También es cierto que ésta era un actitud muy radical, y que no siempre se manifestaba. Más bien solía darse, en la mayoría de los casos, cuando Augusto estaba de mal humor por la razón que fuera. Es más: en ocasiones, Augusto valoraba el hecho de estar haciendo algo sin más, porque sí, para pasar el tiempo, como coger por sorpresa a Casandra y comérsela a besos.

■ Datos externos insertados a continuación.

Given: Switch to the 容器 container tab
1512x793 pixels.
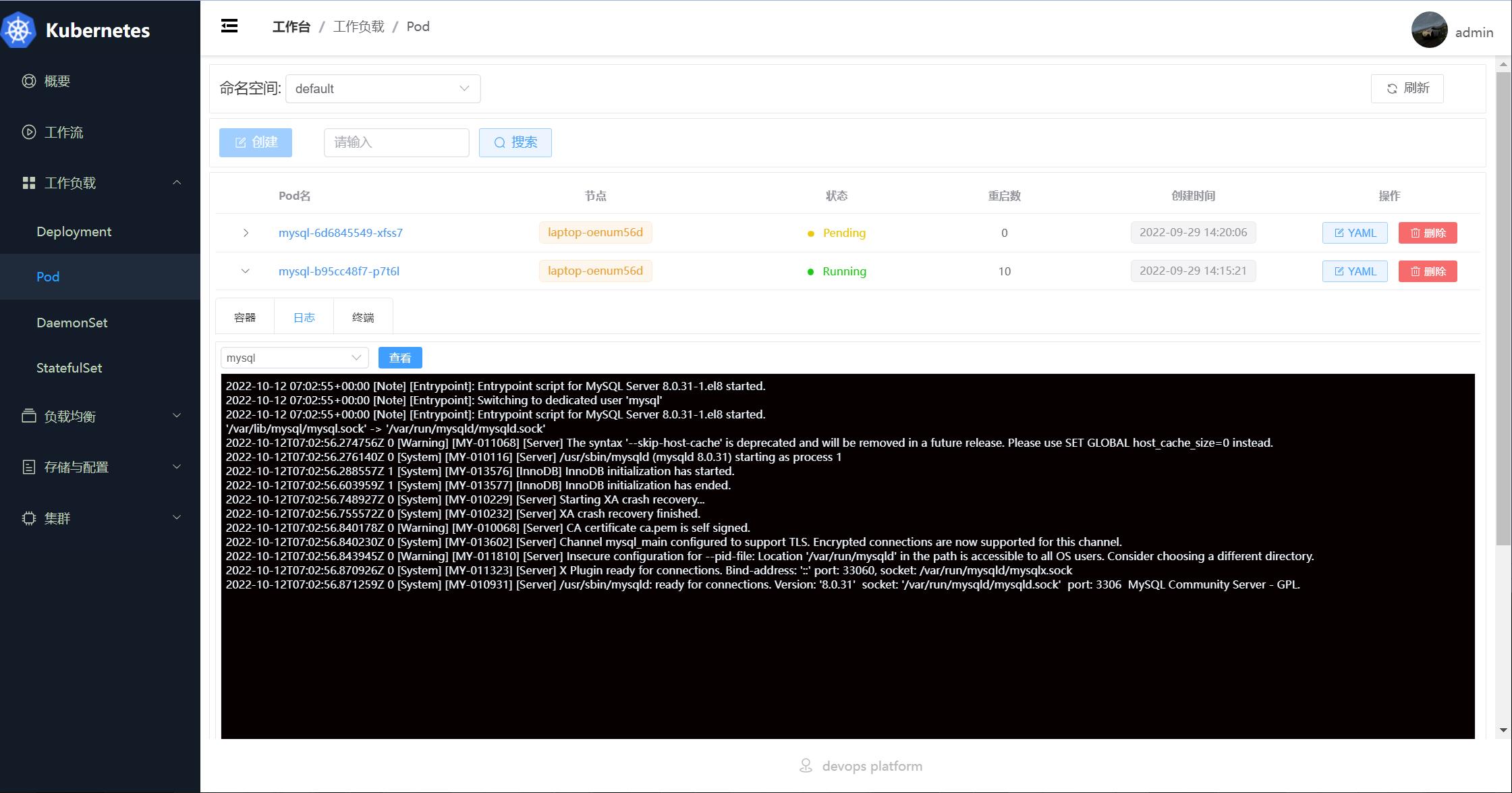Looking at the screenshot, I should 244,317.
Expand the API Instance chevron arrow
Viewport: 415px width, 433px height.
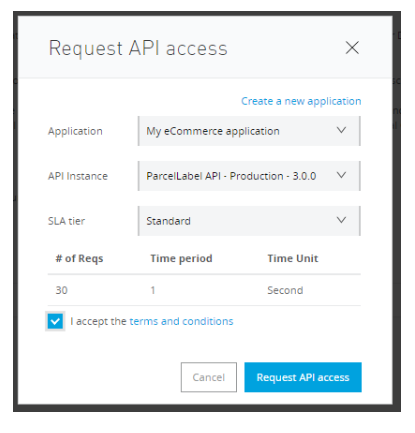(341, 175)
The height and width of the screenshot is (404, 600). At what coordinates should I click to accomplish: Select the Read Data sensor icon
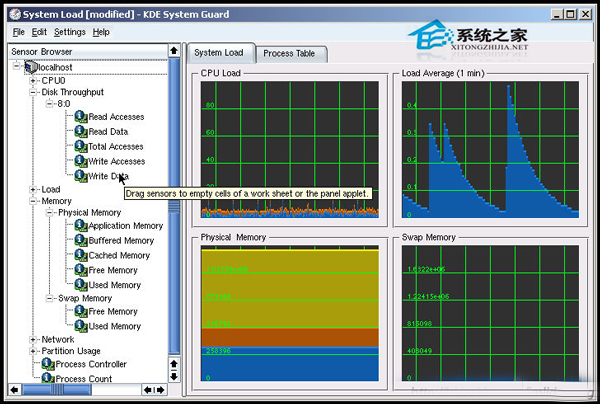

Al menos, Augusto era consciente de lo egoísta que muchas veces se mostraba en este sentido, y que debía cambiar esa actitud, al menos, por Casandra, pero, también, por las personas que le apreciaban y le querían, y a las que les gustaba compartir sus ratos agradables con él. Eso Augusto tenía que aprender a apreciarlo mucho más de lo que lo hacía, porque resulta injusto e inhumano despreciar a los que te aprecian. Y no es que Augusto mostrara desprecio, pero sí, en ocasiones, cierta arrogante indiferencia, e incluso sentimiento de superioridad, y eso es de ser estúpida y mala persona.


1 comentario:

  1. CAS: Me quedo con el último párrafo, en el que te llamas egoísta, estúpido y mala persona, porque a veces, resultas serlo.

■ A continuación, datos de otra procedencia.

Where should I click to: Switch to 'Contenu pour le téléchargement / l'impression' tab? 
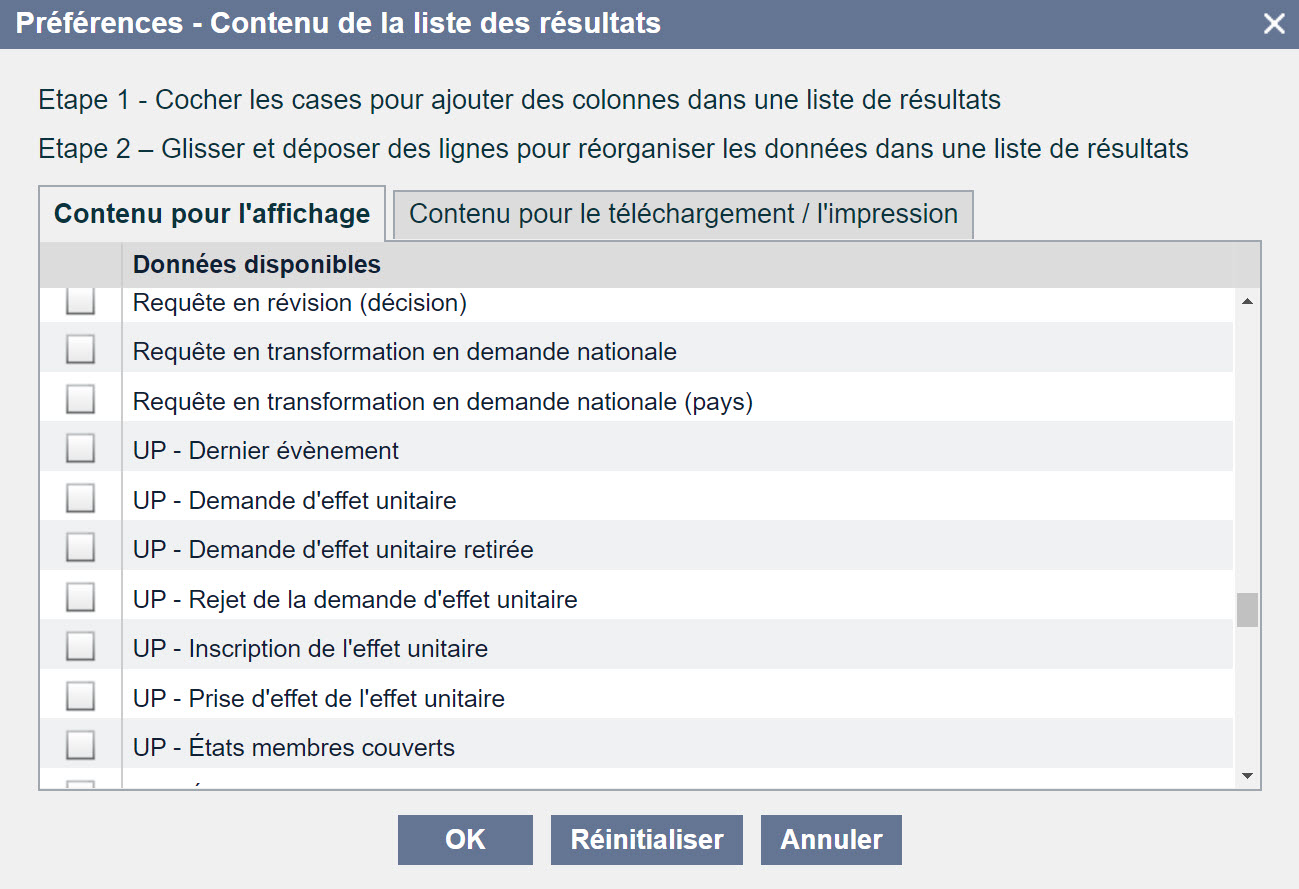pyautogui.click(x=683, y=214)
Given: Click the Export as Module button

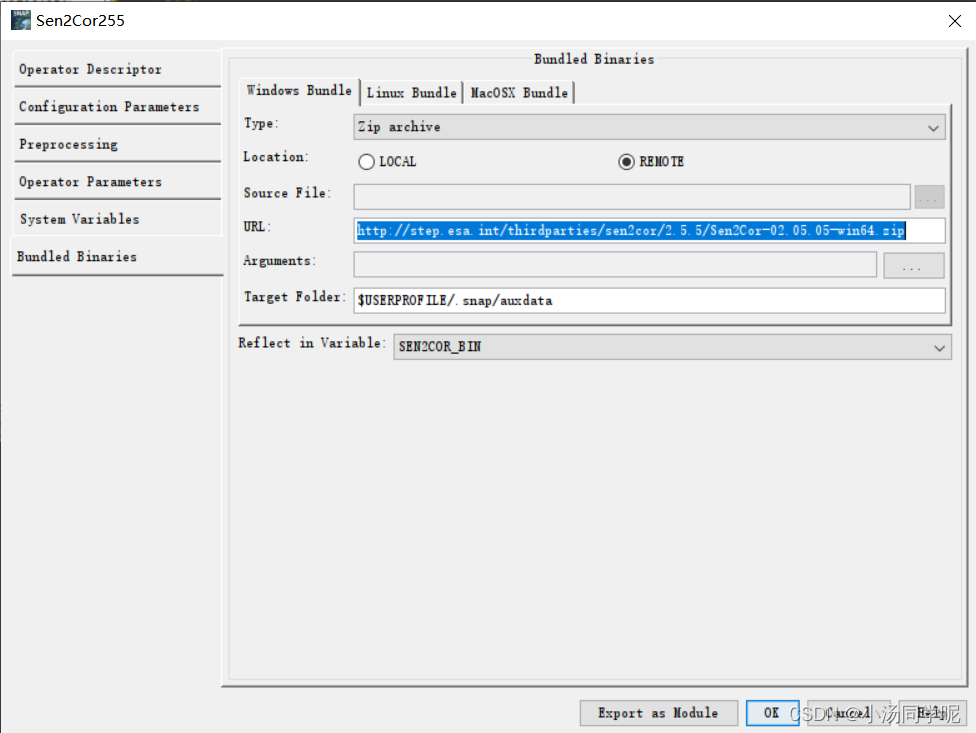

    Sé que no te gustan las despedidas interminables o quedarnos hasta tarde haciendo NADA. Pero quedas falta (y aunque no lo creas, me haces quedar fatal a mí) con actitudes tales como acostarte en el sofá de la persona que te ha invitado a cenar, apartarte mientras yo me despido o charlo con NUESTROS (que no MÍOS) amigos, o exigir que tenemos que sentarnos donde sea, como si fueses a perder las piernas. NO hay que sacrificarse siempre por los demás, igual que no podemos siempre mirar nuestro propio ombligo. La vida en sociedad (especialmente si esa sociedad se limita a tu familia y amigos y no una pandilla de desconocidos que te la soplan) es eso, dar y recibir, no sólo recibir. Y sí, a mí, Cas, me molesta profundamente cuando siento que me acompaña mi hijito caprichoso y no mi pareja, pues siento que tengo que justificar tus actos y no es así.

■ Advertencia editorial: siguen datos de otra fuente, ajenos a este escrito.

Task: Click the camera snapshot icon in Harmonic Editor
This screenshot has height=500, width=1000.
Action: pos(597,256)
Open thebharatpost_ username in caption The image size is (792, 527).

    ¿Estás cansado y te apetece ver la tele? Pues coge un taxi y me esperas en casa (despierto, claro, pues ya sabes que jamás cojo mis llaves).
    ¿Aprenderás a respetarnos y a no gruñir? Es mejor una despedida temprana que un laaaaargo y malhumorado adiós de los tuyos, enfurruñado, alejado y de brazos cruzados contando y recontando cuántas horas de lectura de la próxima jornada te estamos haciendo perder con nuestra caprichosa manía de querer estar juntos.